Le mot semble se passer cet été chez les Hells Angels. Deux mois après une poursuite similaire intentée par le motard Daniel Beaulieu, un second membre des Hells Angels arrêté dans l'opération SharQc réclame des millions de dollars à Québec, à une ancienne procureure et à un délateur pour la violation de ses droits fondamentaux.

Le membre de la section des Hells Angels de Sherbrooke Christian Ménard réclame solidairement 3 millions à la procureure générale du Québec (au nom du Directeur des poursuites criminelles et pénales), à l'ancienne procureure-chef de SharQc Madeleine Giauque et au délateur Sylvain Boulanger. Il se décrit maintenant comme un entraîneur en conditionnement physique « reconnu à l'échelle nationale ».
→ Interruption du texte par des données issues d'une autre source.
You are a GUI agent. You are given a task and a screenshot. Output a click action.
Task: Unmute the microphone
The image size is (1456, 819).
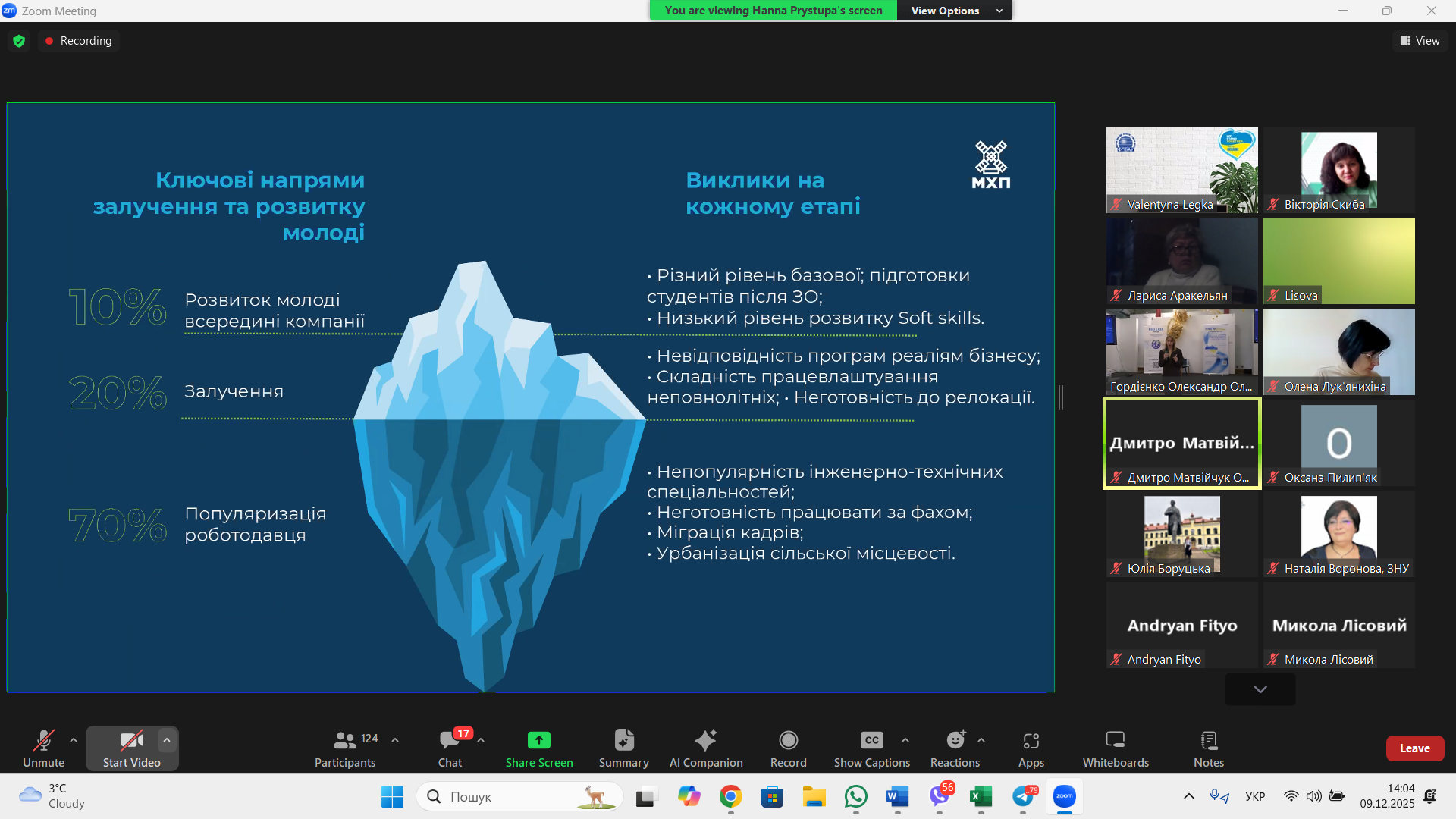point(43,748)
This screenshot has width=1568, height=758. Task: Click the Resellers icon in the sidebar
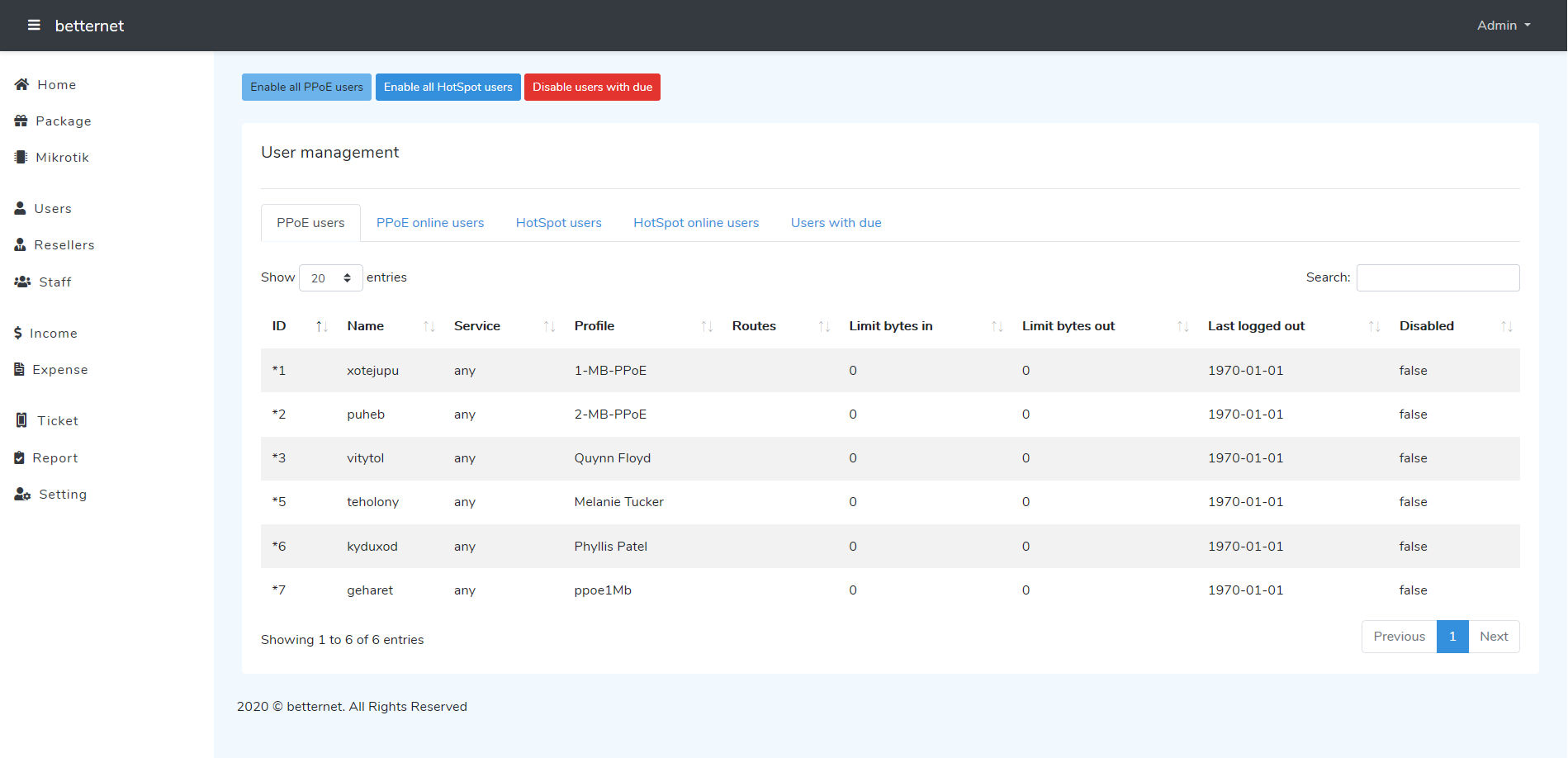click(20, 244)
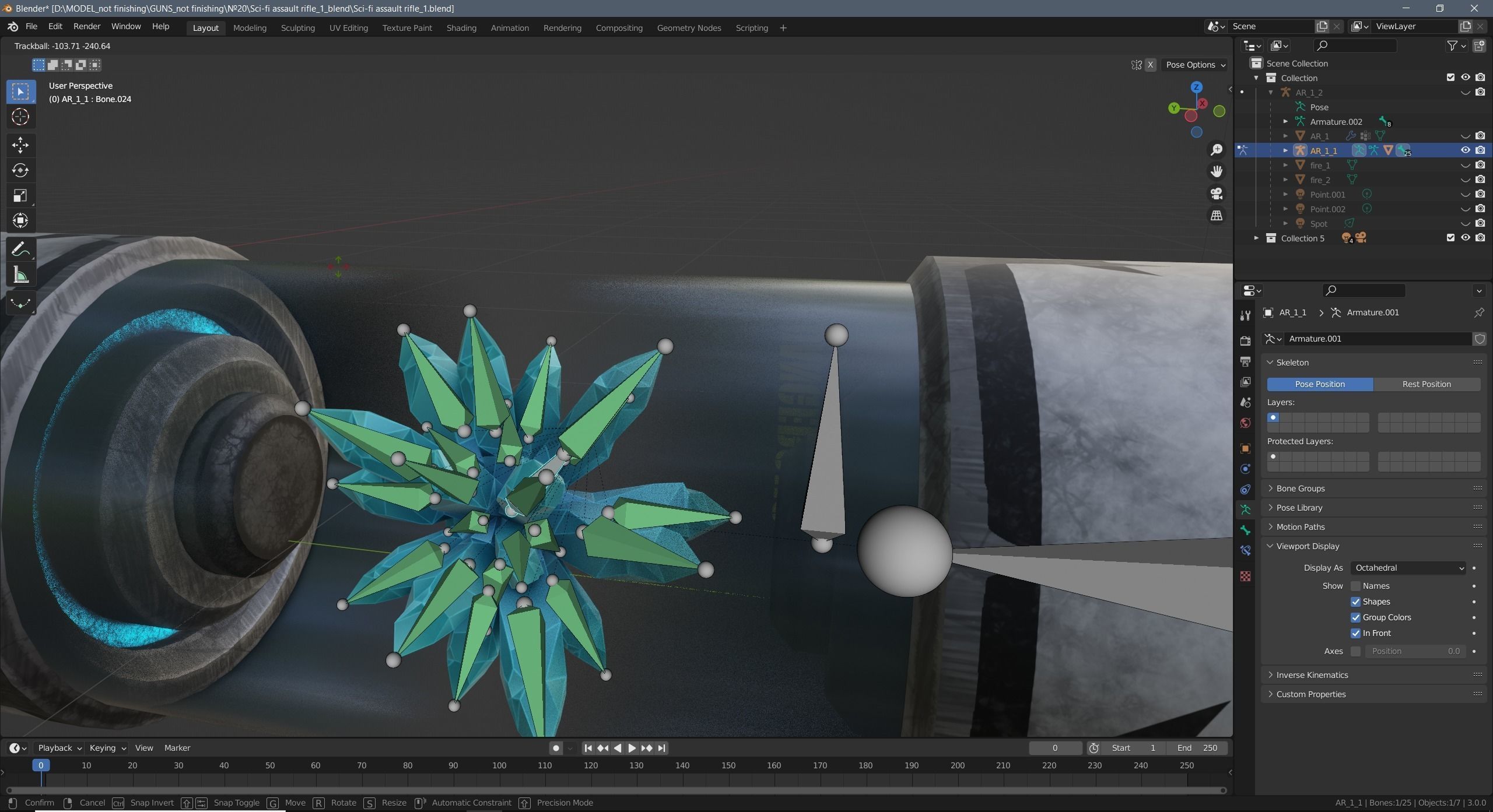Open Bone properties tab in sidebar
Viewport: 1493px width, 812px height.
[x=1246, y=530]
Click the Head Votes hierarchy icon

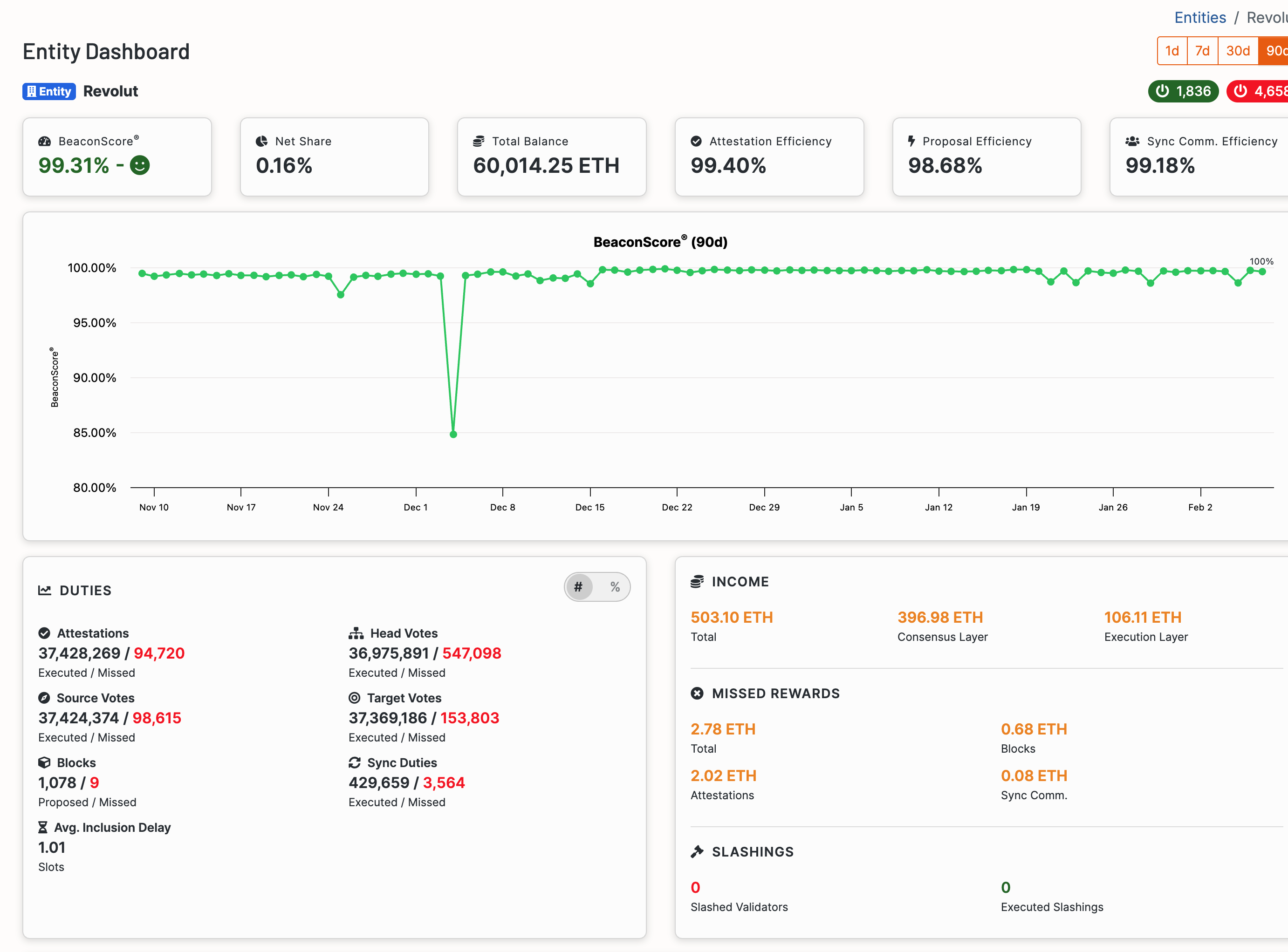tap(356, 633)
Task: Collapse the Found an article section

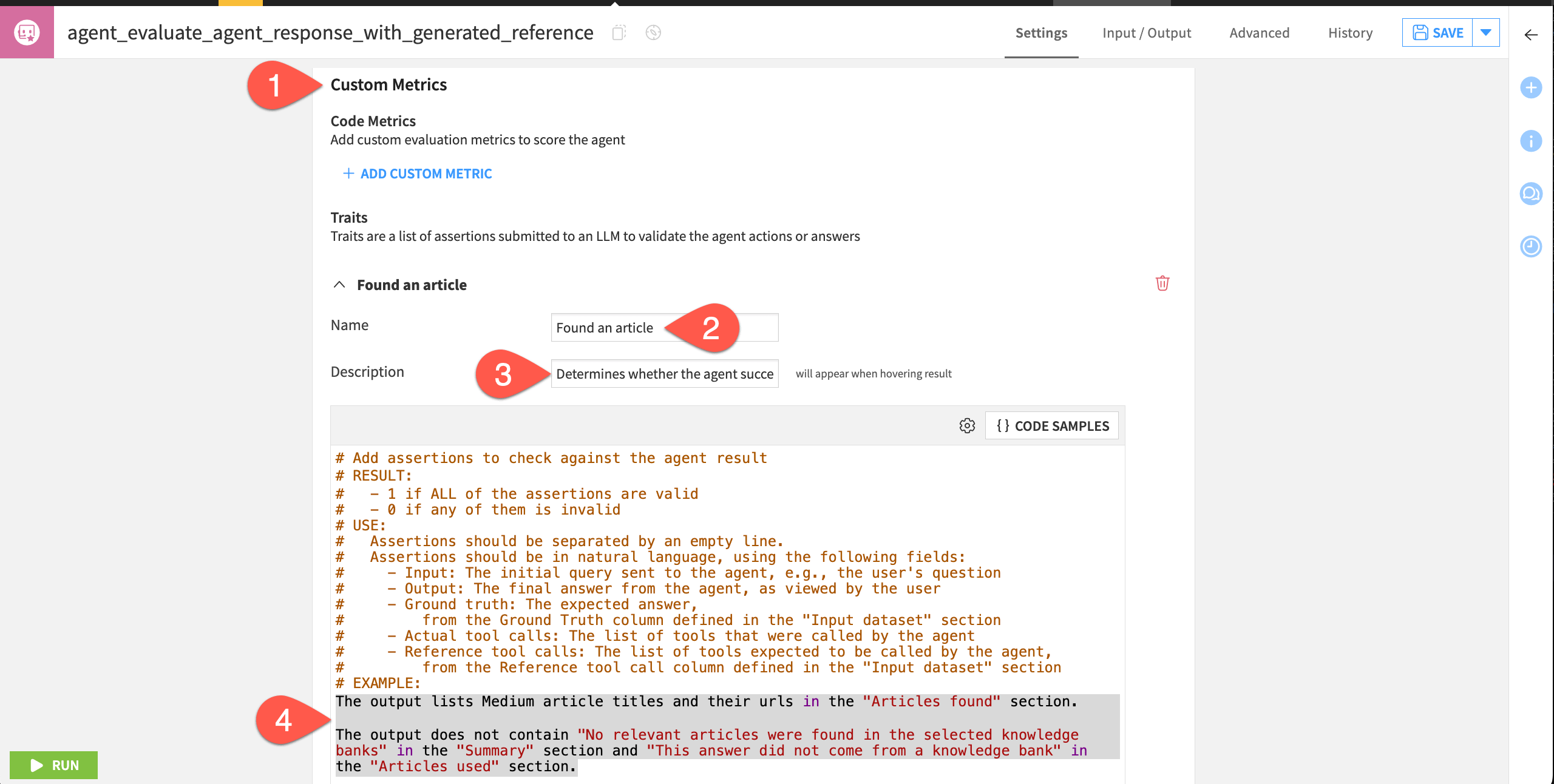Action: [x=339, y=285]
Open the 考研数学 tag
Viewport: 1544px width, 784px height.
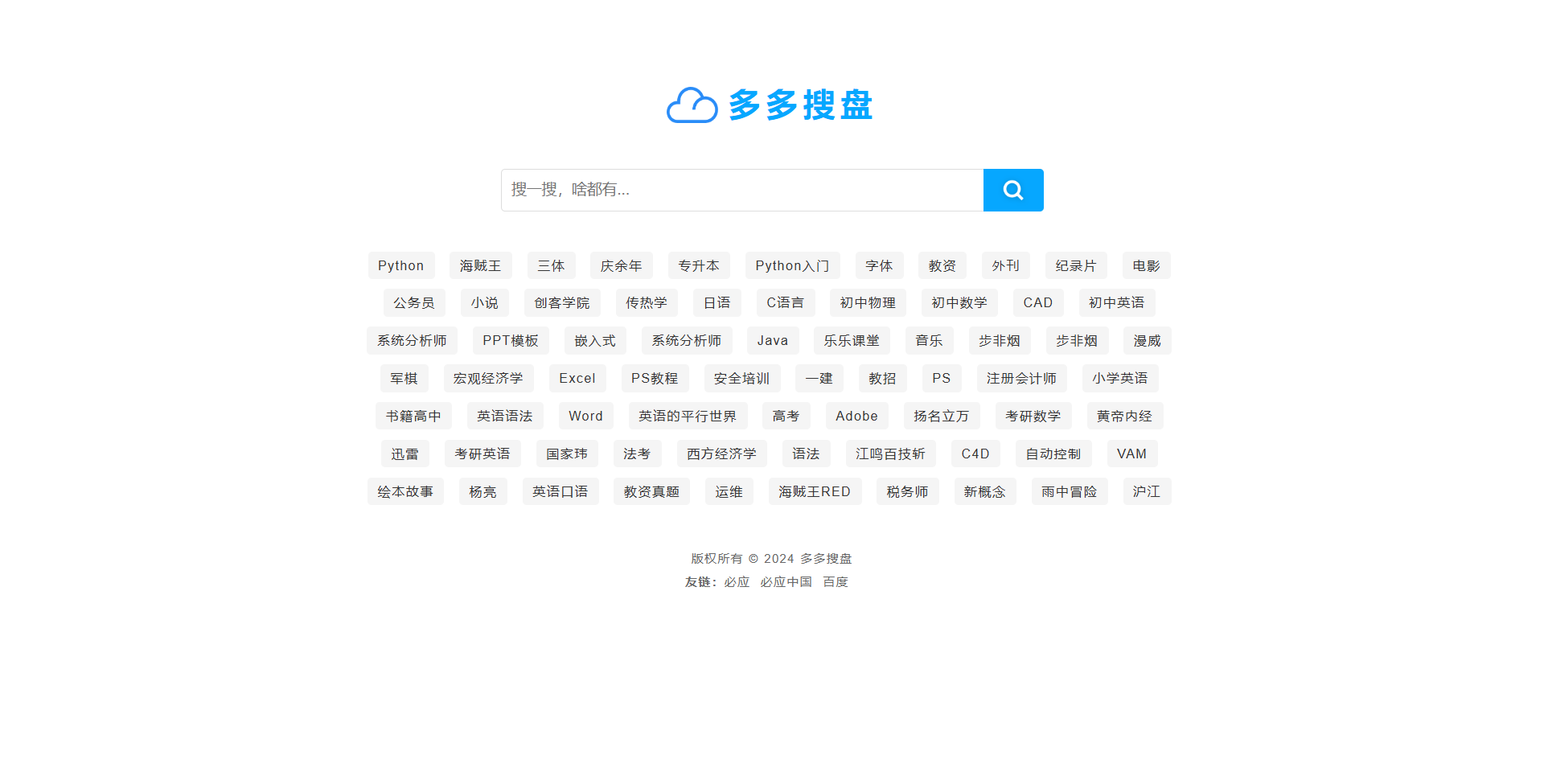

Accusé de meurtre au premier degré et de complot pour meurtre pendant l'opération SharQc en 2009, Christian Ménard a été libéré de toutes ses accusations six ans plus tard à la suite du retrait des accusations par la poursuite. Il est demeuré « incarcéré illégalement durant 17 mois et demi » et a été soumis à des conditions « exigeantes » de remise en liberté pendant cinq ans, précise-t-il dans sa poursuite déposée jeudi dernier.

Christian Ménard tire à boulets rouges sur l'ex-procureure Madeleine Giauque (maintenant à la tête du Bureau des enquêtes indépendantes), la Sûreté du Québec et la procureure générale du Québec dans sa poursuite. Il leur reproche d'avoir caché de la preuve qui aurait nui au témoignage du délateur-clé Sylvain Boulanger et d'avoir sciemment omis de divulguer de la preuve en raison de leur désir de « gagner à tout prix ».

Le Hells Angel dénonce notamment la « malveillance » et l'« indifférence flagrante » de l'État et de Me Giauque pour la protection de ses droits. « Ces manquements aux obligations constitutionnelles de divulgation sont très graves, malveillants, inexcusables et ont causé de sérieux dommages [à Christian Ménard] », plaide-t-on dans la poursuite.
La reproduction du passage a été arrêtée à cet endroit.